Mês Internacional da Pesquisa Clínica: pandemia acelera realização de estudos no Brasil

A pandemia trouxe muitos desafios à população mundial, e não foi diferente para a comunidade científica, que precisou se unir em busca de soluções rápidas e eficazes para combater a Covid-19. Além de reafirmar a resiliência dos cientistas e profissionais de saúde como um todo, este período pandêmico representou avanços em um dos setores mais importantes da medicina, celebrado no dia 20 de maio: as pesquisas clínicas.

Segundo dados da Agência Nacional de Vigilância Sanitária (Anvisa), a participação brasileira em estudos clínicos cresceu durante a pandemia. Contando as pesquisas entre as fases I e III, em 2018 houve 163 estudos no país; em 2019, 202; e em 2020, 259. Em 2021, o número caiu em relação ao ano anterior, mas ainda permaneceu num patamar mais alto que os anos pré-pandêmicos: foram 231 estudos.
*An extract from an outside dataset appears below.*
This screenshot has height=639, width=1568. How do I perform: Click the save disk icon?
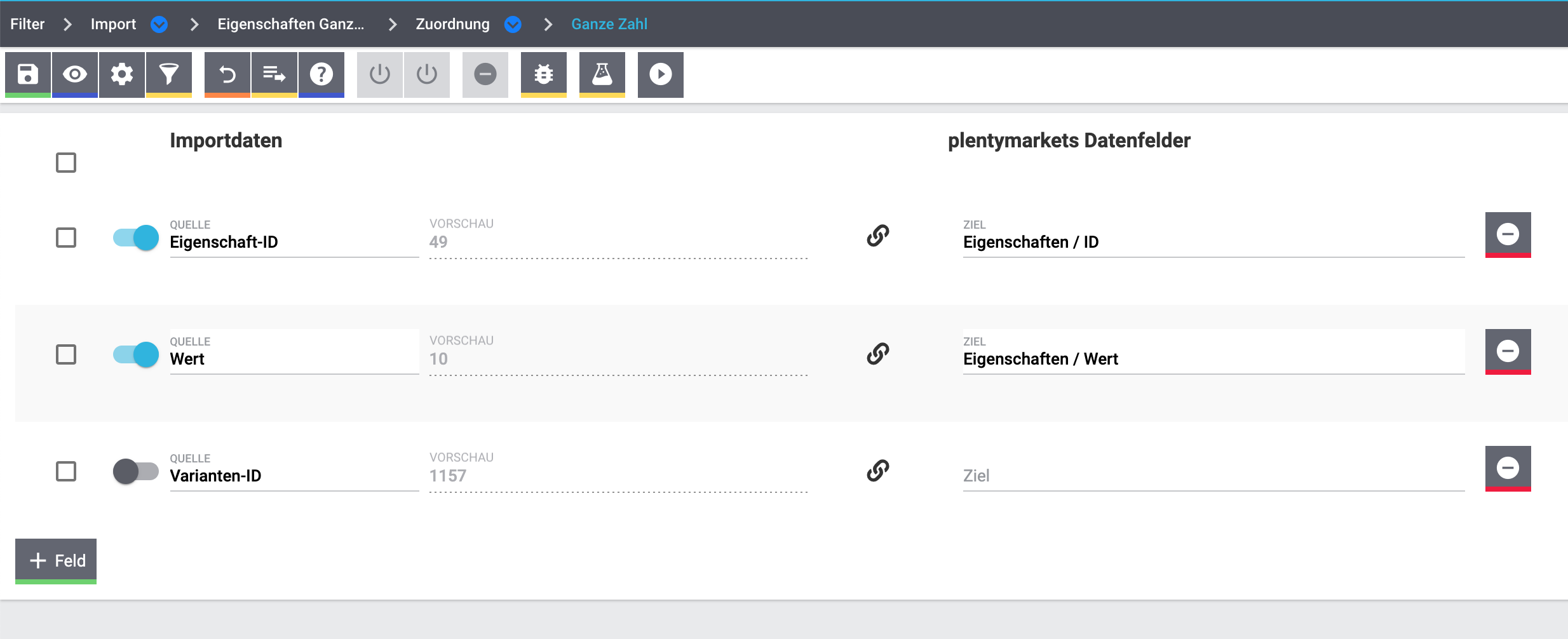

O percentual de estudos em estágios iniciais evoluiu de 27% em 2018, e 25% em 2019, para 40% em 2020. Já em 2021, o percentual de ensaios nas fases iniciais permaneceu mais elevado, em 34%. Os números mostram uma tendência de aumento nos estudos em fases mais iniciais, corroborando a expansão da pesquisa clínica no país e o aumento do protagonismo nacional na produção científica.

Entre 2020 e 2021, a Roche promoveu 10 estudos em fase inicial no Brasil, e já está com 3 estudos em fase inicial em 2022, com a perspectiva de que possam vir mais até o final do ano. A companhia publicará resultados de 14 estudos clínicos no ano e espera fortalecer sua entrada em novas áreas terapêuticas, como Oftalmologia e Alzheimer.

“Os estudos clínicos são essenciais para o desenvolvimento de novas tecnologias, dispositivos e medicamentos para a área da saúde”, afirma Waleuska Spiess, líder de Pesquisa Clínica na Roche Farma Brasil. “Realizá-los no país gera uma série de benefícios: promove acesso às inovações, aporta conhecimento científico, traz oportunidades de intercâmbio internacional entre pesquisadores, fomenta o compartilhamento de protocolos e práticas globais e, ainda, culmina para que a população brasileira tenha mais representatividade no perfil em pesquisas de novas terapias”, completa.

Frente à criticidade enfrentada no período de pandemia, órgãos reguladores do país readaptaram processos garantindo a celeridade necessária para o combate à Covid-19 e, consequentemente, um legado ao país. A própria Anvisa emitiu uma série de instrumentos para adaptar o arcabouço regulatório ao cenário pandêmico e dar respostas céleres e oportunas durante a emergência mundial em saúde pública, e a Comissão Nacional de Ética em Pesquisa (CONEP), tem atuado em revisões e discussões com promotores de estudos para garantir os avanços. “A pandemia mostrou caminhos para que os processos de avaliação ética e regulatória sejam implementados de maneira mais assertiva”, diz a executiva da Roche. “Ter processos mais ágeis torna o Brasil mais competitivo e atrativo para a comunidade científica internacional”, finaliza.